Author

Yafei Zhang

Date of Award

Spring 2021

Document Type

Open Access Dissertation

Department

Moore School of Business

First Advisor

Donghang Zhang

Abstract

My dissertation studies information production and price discovery in the syndicated loan market. Over the past twenty years, collateralized loan obligations (CLOs) and the market-flex model have changed the landscape of the loan market. In the first chapter, I document that CLOs make up more than 60% of the investments in syndicated loans in recent years. A syndicated loan is in the portfolios of dozens of CLOs and they often disagree on the value of the loan. I examine how the disagreement affects the trading behavior of CLOs and the loan illiquidity in the secondary market. I find that such disagreement makes CLOs trade strategically by increasing trading frequency and decreasing trading amount. Dealers cannot differentiate the private signals in the market, which leads to the adverse selection concern and reduces the liquidity of a loan. Information possessed by dealers reduces the monopolistic power of diversely informed CLOs and attenuates the adverse selection concern. In the second chapter, we focus on the market-flex model and examine how lending relationship affects the pricing adjustments in the primary market of syndicated loans. Using a new dataset on loan pricing adjustments, we find that the lead bank makes fewer adjustments to the initial pricing terms of a syndicated loan and shortens syndication time when it has a stronger relationship with the borrower. A stronger relationship also reduces loan underpricing.
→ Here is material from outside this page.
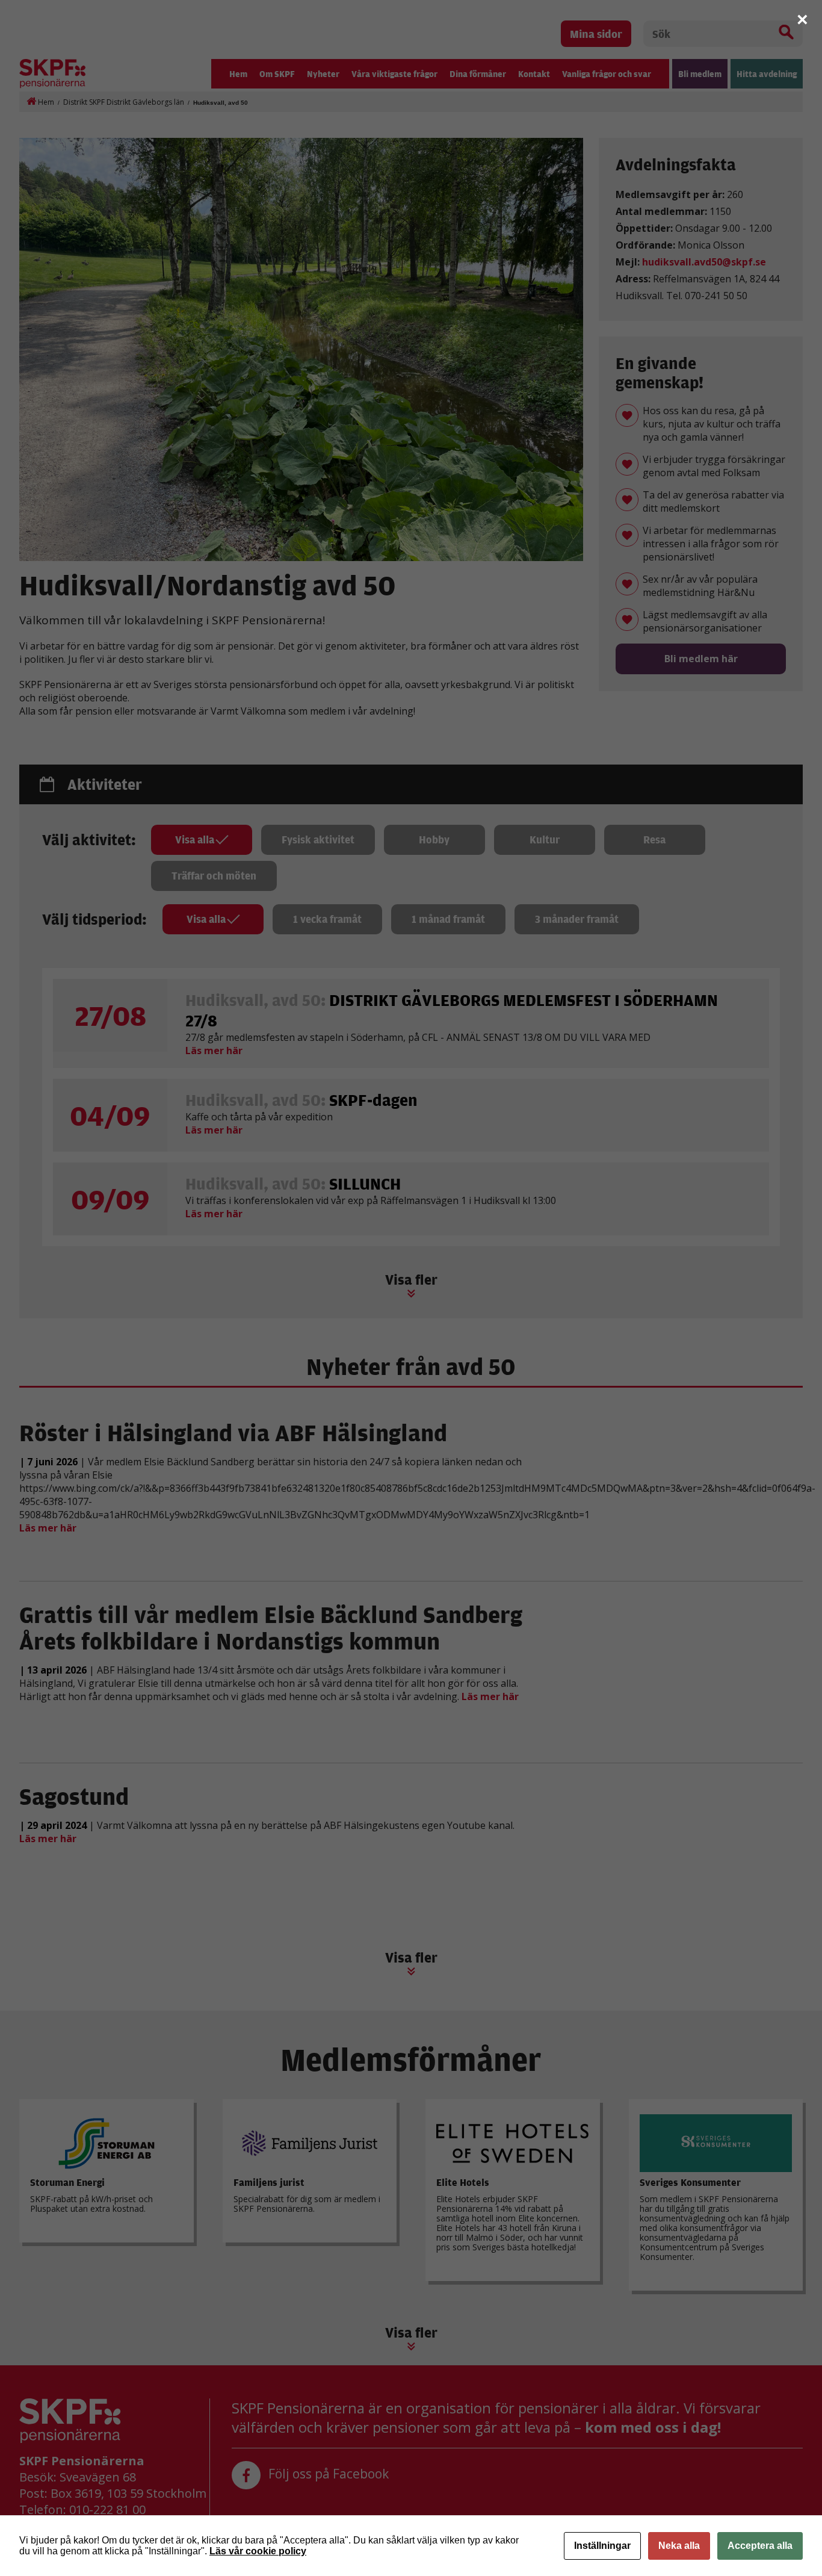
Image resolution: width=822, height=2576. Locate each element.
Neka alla (679, 2545)
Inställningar (602, 2545)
A relationship lead bank relies less on information from syndicate members. Exogenous shocks to relationships caused by bank mergers and closures confirm our findings. We contribute to the literature by showing that relationship lending improves loan pricing efficiency. In the third chapter, we examine how the peer information benefits syndicate loan lending. We find that firms borrowing from and switching to their competitors’ banks pay lower loan spreads. The impact is stronger when the expected monitoring gains are higher and the expected costs are lower. A loan originated by a competitor’s bank has a lower share from the lead and experiences more frequent amendments. Our findings suggest that firms choose strategically to borrow from their competitors’ banks to reduce bonding costs.